Exercise instructions —
Copy exactly the stretch of data below from the line with "Task: Open the History toolbar icon" through the line with "Given: Click the display name jasmine rice", including both of those lines.

Data for analysis —
■ ■ ■ ■ ■

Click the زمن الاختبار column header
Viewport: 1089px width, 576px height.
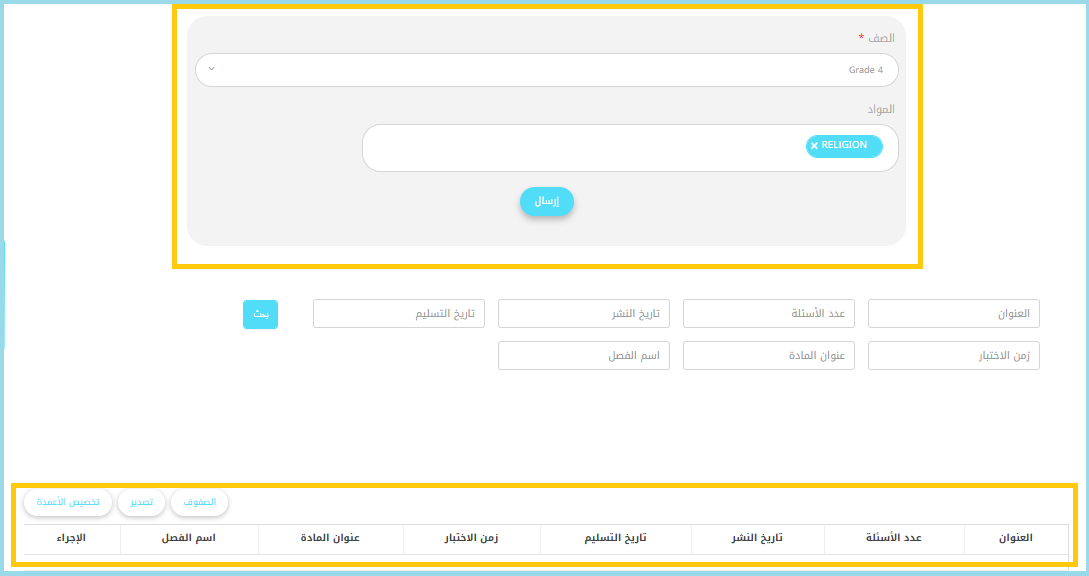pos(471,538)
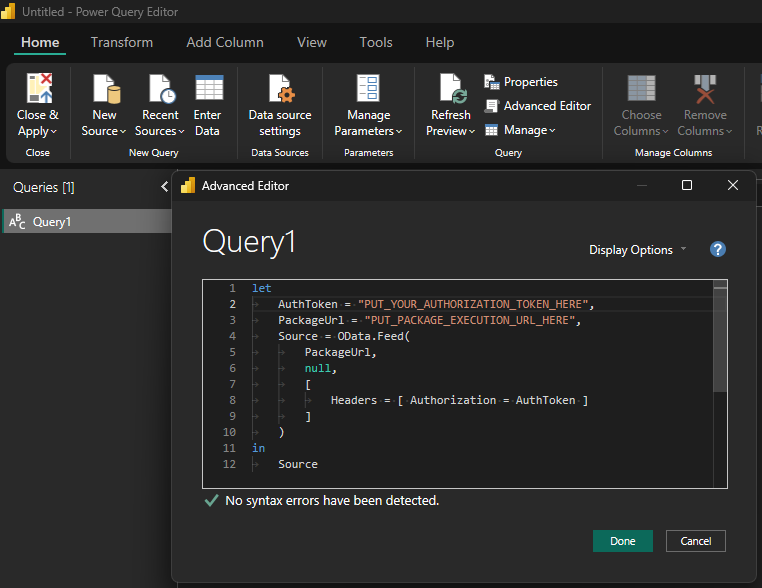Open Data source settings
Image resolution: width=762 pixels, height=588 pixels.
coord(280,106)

■ ■ ■ ■ ■

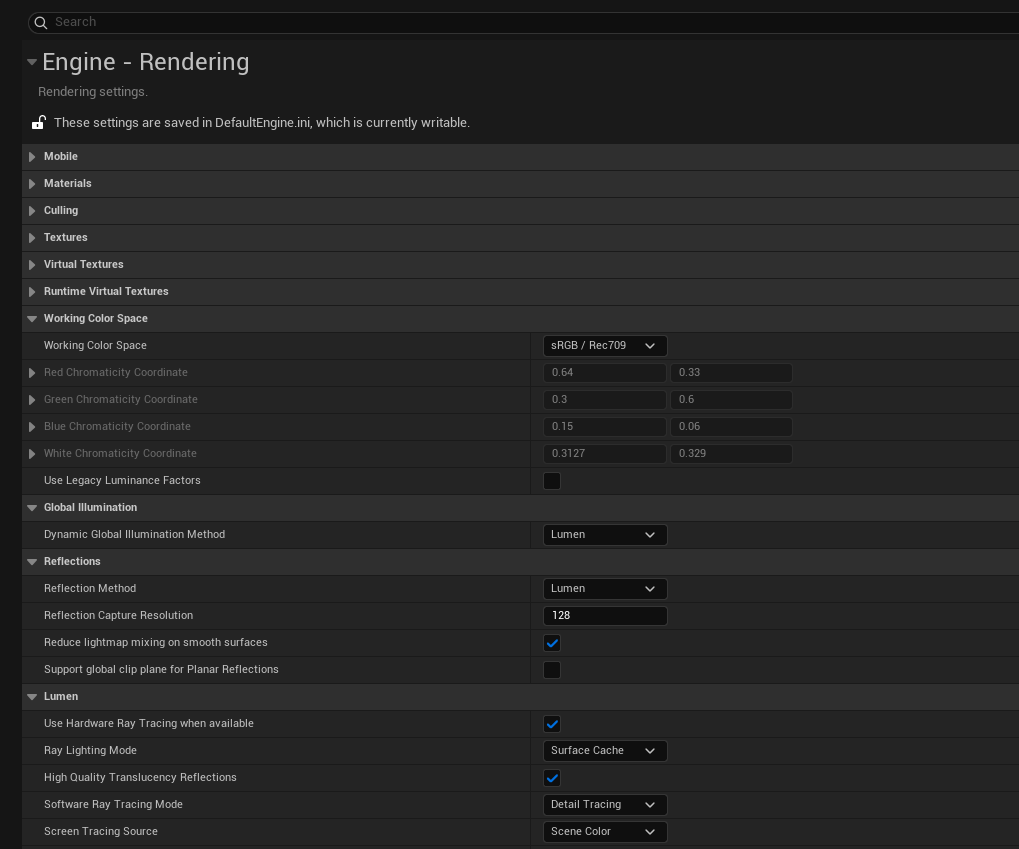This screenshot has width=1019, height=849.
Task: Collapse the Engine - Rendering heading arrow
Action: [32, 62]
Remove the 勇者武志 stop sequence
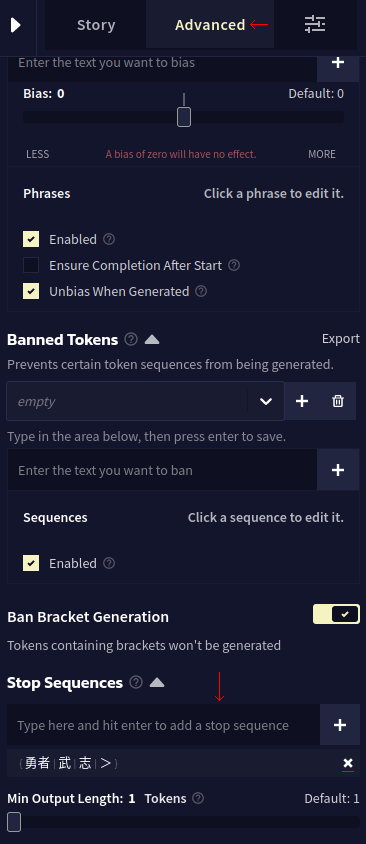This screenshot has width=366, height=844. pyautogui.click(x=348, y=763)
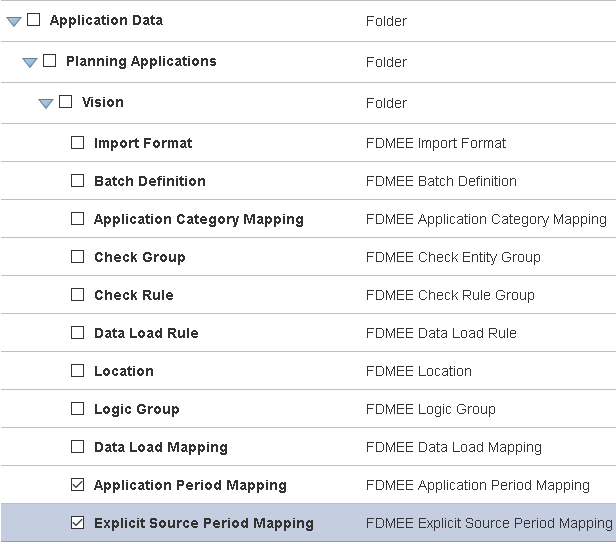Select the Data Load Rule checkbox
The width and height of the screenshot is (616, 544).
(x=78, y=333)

■ ■ ■ ■ ■

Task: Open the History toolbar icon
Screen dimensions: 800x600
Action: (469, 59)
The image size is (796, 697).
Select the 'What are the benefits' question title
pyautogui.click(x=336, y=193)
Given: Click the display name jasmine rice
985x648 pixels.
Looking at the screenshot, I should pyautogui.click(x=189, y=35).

■ ■ ■ ■ ■

Answer space —
Task: Open the History toolbar icon
Screen dimensions: 800x600
Action: (469, 59)
The image size is (796, 697).
Select the 'What are the benefits' question title
pyautogui.click(x=336, y=193)
Given: Click the display name jasmine rice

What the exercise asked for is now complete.